Fragmentary experiences can inform and sharpen one’s understanding of the world.

That has been my experience over 25 years as executive director of the Baptist Center for Ethics/

Here are a few experiences that have expanded and enriched how I interpret the world:

The “prosperity gospel” creates profound challenge for African Baptist churches.

At a packed forum discussion at the Baptist World Alliance gathering in Accra, Ghana, I heard African pastors share that the prosperity gospel, spread by recycled Trinity Broadcasting Network shows, draws away members with promises of luxurious cars, obedient children and untroubled health.

“The prosperity gospel is taking advantage of Africa because of more poverty, ill health, malaria, TB and HIV/AIDS,” a pastor said.

Another pastor told participants that “to be rich is not a sign of righteousness; to be poor does not show we are right with God.”

“Some missionaries planted some poor churches by emphasizing getting the soul saved and not addressing poverty,” a pastor observed.

These Baptists rightly recognized that Bible study, applying biblical teaching and addressing poverty are at the core of faith. None mentioned Islam as a threat to Christianity. It was the prosperity gospel that most concerned them.

On a different front, albeit related to the Bible, my understanding of the Quran’s dependence on the Bible took a big leap forward when my good friend Sayyid Mohammed Syeed, an American Islamic leader, told me he was the father of identical twin boys – Jesus and Moses. He had named his sons in honor of two central biblical characters – one from the New Testament, the other from the Old Testament.

I later met Esa, Arabic for Jesus, at a Christian-Muslim common word conference at Georgetown University. Imagine a Baptist meeting Jesus at a Catholic university.

Conversely, I learned from a Baptist Colby College professor, Cheryl Townsend Gilkes, how Islam has shaped American Christianity. As many as 18 percent of African slaves were Muslims.

From my perspective, their monotheism and knowledge of the biblical story in the Quran made their conversion to Christianity easier.

She pointed to the famous African-American Christian spiritual, “Let Us Break Bread Together.” It reflects the Islamic practice of facing east in prayer.

Remember the phrases “Let us break bread together on our knees” and “when I fall on my knees with my face to the rising sun”? Is there a biblical text calling for eastward facing prayers? Islam influenced a Christian spiritual.

Across the world, Paul Montacute, director at the time of Baptist World Aid, and I traveled to Sri Lanka and India several weeks after the December 2004 tsunami devastated the region.

On a Sunday morning in Chennai, India, Leena Lavanya Garnepudi, “the closest thing we [Baptists] have to Mother Teresa,” took us to church.

We attended a packed service – all the pews were filled, all the space on the floor was occupied, outside the church scores of people stood and sat under a larger shade tree listening to a megaphone. We sat on the platform in our ties and sports jackets – without shoes. We sweated profusely.
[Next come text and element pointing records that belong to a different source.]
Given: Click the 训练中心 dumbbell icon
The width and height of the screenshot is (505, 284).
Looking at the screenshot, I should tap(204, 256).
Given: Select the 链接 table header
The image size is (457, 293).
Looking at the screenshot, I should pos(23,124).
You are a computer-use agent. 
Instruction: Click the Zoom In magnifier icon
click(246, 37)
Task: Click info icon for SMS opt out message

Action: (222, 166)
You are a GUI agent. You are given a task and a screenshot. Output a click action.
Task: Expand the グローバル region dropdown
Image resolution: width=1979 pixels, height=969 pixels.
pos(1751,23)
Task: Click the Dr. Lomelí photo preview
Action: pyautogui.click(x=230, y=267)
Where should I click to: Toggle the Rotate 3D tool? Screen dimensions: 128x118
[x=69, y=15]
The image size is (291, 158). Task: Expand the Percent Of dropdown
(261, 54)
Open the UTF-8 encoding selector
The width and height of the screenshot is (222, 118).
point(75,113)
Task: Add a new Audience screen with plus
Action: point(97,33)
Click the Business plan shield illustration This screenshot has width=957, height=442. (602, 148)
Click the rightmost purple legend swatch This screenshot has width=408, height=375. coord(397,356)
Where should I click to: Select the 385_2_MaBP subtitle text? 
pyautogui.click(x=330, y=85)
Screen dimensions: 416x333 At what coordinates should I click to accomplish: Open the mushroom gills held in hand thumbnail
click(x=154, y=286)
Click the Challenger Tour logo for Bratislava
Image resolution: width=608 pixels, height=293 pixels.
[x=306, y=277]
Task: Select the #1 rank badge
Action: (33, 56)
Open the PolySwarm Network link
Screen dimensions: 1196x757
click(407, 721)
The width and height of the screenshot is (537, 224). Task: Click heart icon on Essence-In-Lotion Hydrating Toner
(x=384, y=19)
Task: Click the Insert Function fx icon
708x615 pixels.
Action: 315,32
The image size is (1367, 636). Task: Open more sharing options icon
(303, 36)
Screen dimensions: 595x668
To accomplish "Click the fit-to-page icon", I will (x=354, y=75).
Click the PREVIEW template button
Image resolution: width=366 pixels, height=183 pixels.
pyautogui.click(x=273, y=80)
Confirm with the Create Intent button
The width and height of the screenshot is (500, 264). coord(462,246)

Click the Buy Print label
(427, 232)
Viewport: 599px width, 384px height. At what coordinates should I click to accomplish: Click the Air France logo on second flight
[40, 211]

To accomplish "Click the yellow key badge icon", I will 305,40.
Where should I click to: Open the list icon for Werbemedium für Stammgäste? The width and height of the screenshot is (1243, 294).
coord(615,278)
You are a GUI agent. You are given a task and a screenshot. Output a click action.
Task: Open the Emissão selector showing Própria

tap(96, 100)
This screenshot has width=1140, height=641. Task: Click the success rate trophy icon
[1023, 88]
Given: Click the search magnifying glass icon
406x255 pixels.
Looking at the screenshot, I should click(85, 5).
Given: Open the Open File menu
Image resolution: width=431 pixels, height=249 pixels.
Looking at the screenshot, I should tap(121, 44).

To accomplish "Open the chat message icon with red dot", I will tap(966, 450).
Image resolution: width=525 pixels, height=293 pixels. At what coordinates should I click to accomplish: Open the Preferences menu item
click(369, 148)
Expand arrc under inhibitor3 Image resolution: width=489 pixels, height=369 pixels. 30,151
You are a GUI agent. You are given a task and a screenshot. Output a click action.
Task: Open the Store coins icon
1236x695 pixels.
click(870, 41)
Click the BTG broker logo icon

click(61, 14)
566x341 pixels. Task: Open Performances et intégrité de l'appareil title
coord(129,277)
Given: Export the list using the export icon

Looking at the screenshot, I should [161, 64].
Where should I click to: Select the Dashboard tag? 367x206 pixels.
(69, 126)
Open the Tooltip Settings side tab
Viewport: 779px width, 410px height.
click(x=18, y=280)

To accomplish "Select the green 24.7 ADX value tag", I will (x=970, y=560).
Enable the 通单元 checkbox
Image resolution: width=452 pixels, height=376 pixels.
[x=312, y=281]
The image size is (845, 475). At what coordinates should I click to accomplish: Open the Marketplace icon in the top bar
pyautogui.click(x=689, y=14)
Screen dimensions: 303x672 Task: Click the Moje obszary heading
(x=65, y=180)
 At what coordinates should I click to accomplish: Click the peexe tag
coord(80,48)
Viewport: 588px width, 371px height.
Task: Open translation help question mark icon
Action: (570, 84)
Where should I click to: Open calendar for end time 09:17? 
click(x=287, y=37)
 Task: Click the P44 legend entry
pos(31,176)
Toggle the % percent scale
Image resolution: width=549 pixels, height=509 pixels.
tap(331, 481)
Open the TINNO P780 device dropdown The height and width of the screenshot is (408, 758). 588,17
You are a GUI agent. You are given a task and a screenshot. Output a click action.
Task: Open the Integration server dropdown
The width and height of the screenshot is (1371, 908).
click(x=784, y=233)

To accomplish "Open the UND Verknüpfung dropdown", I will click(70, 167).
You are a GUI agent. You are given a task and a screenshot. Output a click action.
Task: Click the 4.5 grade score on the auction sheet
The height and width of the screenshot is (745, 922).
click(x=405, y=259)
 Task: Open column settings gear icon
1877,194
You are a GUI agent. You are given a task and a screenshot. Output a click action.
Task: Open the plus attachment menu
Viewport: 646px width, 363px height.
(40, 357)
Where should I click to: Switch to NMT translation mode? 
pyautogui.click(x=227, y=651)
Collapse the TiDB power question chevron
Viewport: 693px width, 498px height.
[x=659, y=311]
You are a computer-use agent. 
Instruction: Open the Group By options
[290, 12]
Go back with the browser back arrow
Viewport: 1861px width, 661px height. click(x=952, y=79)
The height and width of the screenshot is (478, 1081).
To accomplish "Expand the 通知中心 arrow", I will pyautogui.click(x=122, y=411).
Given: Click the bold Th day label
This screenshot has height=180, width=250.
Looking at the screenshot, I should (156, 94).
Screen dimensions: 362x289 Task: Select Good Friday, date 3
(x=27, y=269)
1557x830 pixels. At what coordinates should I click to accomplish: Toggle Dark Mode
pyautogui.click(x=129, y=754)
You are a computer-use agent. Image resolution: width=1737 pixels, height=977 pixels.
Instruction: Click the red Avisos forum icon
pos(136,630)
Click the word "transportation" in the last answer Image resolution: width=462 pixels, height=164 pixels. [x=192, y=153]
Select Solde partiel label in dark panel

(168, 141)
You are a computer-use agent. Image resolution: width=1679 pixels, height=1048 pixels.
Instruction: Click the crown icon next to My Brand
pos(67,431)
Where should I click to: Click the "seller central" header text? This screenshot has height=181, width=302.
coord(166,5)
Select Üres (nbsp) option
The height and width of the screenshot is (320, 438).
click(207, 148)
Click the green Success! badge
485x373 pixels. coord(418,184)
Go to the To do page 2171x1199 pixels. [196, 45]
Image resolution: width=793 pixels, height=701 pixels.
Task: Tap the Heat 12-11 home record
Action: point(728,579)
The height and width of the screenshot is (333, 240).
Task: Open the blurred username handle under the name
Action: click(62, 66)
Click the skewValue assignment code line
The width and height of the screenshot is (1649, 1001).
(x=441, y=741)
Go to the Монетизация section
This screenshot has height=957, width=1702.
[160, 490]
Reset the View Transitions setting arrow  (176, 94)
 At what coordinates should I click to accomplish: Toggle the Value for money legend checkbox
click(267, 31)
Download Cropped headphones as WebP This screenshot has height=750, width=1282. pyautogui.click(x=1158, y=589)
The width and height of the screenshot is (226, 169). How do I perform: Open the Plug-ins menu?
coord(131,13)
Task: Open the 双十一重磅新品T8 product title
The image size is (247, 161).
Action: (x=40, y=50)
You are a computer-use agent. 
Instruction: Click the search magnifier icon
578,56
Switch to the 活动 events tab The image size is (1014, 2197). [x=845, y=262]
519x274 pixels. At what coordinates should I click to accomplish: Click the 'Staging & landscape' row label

After the service, in a small room, drinking warm sodas, we were surrounded by women and children. They pressed against the wall. They sought to touch us. They pleaded in a language I didn’t understand but in a way that communicated urgency.

Feeling terribly uncomfortable, I asked Leena what they wanted. She said they wanted me to heal them. Parham as faith healer! Now that made me uncomfortable. After all, I don’t believe in faith healing.

I felt ashamed later on. I should have had the faith to pray boldly for their healing, knowing that healing comes from the hand of God, not my words. Lord, forgive my ignorance and arrogance.

At lunch at the Breeze Hotel, I asked Leena why they so urgently wanted my blessing.

It is because you are white, she said. They think being white means being closer to God.

Would that that was true.

And now a lighter story. Atop a mountain on the winding Lebanese road from Beirut to Damascus sits the Ain Dara Baptist Church. I spent pretty much the entire day there in 2004.

Sitting on the church balcony overlooking the valley below, pastor Nabih Haddad said that the people of northern Lebanon “pretend” that the cedars for the temple in Jerusalem came from their land.

If that were really true, he said, the timber would have been shipped from Tripoli, not Sidon, as the Bible records.

Because Sidon is closer to Ain Dara, it only makes sense that the cedars of Lebanon came from his region – in the hills and valleys surrounding Ain Dara.

He drove down the hill for lunch in the village. We ate delicious roasted chicken and crunchy fried fries. We drank Cokes.

After lunch, he took us to see his garden. It was a few bushes surrounded by rusty barbed wire. He plucked and handed us a dust-covered fruit. These are the figs that Jesus cursed, he chuckled.

They were quite good.

That experience reminded me of how deep the ancient biblical story is in Lebanon, how the people of the land revere the ancient word.